Nice that they're going to write the connection part properly. I had to switch from socket.io to sockjs a long time ago because socket.io was just too flaky. The code was pretty ad-hoc with its state (mishmash of .reconnecting, .reconnected, .disconnected, etc. predicates), and clients would randomly get stuck in in-between states if they were on 3G etc.
I had the same experience. socket.io was too flaky. Also I didn't need Flash support etc. In the end when I started to fix socket.io code to suit my needs and to handle the weird errors, I simply hacked together something in Go that pulls messages from Redis and writes them to Websocket or as HTTP GET response. It has only Websocket and HTTP POST/GET support but who cares. The simpler the code for handling these things, the better. Maybe socket.io got too complicated or something.

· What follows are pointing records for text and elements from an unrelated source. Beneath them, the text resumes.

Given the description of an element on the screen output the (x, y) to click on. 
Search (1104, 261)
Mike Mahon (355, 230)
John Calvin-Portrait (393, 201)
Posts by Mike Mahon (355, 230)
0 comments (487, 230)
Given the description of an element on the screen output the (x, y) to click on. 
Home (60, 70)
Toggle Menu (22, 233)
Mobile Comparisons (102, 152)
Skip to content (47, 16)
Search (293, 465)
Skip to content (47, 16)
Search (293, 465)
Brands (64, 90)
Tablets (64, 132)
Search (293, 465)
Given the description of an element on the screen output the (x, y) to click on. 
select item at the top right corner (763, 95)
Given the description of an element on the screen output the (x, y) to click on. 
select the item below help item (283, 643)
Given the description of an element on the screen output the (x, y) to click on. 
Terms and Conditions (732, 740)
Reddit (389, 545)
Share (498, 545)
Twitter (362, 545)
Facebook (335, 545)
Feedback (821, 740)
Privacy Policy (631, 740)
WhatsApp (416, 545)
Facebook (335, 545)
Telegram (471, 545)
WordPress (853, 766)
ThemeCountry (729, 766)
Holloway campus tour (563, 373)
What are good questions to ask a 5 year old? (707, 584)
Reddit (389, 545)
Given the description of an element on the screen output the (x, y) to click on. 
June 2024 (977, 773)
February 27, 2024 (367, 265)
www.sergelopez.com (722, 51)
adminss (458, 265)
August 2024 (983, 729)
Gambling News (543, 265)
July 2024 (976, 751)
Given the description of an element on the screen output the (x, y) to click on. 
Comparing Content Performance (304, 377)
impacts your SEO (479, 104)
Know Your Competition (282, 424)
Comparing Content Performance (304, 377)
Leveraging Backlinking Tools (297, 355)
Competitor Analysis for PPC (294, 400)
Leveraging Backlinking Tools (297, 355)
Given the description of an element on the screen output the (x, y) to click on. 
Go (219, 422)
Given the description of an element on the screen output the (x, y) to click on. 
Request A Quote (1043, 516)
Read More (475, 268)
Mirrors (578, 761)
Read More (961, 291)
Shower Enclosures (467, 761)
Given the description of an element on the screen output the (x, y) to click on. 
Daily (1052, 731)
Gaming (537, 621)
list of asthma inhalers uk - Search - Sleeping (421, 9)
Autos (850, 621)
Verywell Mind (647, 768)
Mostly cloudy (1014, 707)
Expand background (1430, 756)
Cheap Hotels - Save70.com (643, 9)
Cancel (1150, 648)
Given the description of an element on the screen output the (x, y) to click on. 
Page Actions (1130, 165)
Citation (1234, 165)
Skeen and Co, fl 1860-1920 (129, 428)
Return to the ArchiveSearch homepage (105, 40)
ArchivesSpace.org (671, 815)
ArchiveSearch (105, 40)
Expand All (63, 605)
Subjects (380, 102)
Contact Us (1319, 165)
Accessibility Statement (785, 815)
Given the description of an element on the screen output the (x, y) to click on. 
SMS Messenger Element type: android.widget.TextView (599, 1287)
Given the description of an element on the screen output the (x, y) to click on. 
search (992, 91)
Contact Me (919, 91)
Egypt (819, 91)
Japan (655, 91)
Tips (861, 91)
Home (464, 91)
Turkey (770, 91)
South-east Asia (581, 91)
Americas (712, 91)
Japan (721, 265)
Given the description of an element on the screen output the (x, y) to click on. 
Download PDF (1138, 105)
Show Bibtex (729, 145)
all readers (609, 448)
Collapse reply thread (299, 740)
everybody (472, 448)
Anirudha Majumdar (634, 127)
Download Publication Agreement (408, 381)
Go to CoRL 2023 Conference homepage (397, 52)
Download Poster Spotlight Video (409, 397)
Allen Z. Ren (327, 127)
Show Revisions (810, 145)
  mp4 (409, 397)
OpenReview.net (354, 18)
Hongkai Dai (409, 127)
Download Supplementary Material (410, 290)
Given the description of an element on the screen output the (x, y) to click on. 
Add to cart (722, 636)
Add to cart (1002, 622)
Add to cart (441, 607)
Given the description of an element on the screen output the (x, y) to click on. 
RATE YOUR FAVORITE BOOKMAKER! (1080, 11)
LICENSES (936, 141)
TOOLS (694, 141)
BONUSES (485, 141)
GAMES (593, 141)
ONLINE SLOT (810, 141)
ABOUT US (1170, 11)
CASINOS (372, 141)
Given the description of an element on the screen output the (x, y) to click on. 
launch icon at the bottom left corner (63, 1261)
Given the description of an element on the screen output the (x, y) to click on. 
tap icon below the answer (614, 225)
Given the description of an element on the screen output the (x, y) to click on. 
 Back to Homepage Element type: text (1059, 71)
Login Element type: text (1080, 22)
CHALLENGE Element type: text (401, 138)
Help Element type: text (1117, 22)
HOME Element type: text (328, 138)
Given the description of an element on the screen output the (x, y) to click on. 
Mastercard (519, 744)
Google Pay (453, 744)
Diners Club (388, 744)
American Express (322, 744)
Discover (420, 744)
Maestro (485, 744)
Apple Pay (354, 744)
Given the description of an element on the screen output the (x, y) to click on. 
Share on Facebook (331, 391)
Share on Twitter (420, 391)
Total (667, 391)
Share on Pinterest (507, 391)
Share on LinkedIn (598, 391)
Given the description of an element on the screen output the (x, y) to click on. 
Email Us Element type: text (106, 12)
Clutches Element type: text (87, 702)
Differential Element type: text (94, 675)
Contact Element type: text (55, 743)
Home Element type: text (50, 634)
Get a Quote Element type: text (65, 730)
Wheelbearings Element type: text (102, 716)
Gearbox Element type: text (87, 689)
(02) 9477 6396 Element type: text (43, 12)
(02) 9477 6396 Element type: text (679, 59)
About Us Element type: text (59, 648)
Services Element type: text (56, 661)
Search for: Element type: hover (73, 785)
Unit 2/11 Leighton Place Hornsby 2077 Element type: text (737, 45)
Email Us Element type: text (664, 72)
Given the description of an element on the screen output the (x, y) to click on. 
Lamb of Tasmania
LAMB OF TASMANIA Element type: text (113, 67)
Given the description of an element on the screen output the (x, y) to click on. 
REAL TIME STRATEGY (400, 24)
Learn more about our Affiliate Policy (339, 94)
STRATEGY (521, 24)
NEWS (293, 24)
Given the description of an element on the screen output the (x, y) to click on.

In my experience, Websocket is not something to depend on. But it's really nice to have and should be used as an upgrade if available.
Wise decision to extract out browsers and environmental dependencies into Engine.IO. Apart from decoupling concerns, both these libraries become simpler and can attract more contributors with relevant experience. Socket.IO can now focus on important features like JSON encoding / decoding, custom events, automatic reconnection with exponential backoff and multiplexing etc. It would have been nice to show some before and after code examples and stats on performance under websockets, long polling etc. scenarios.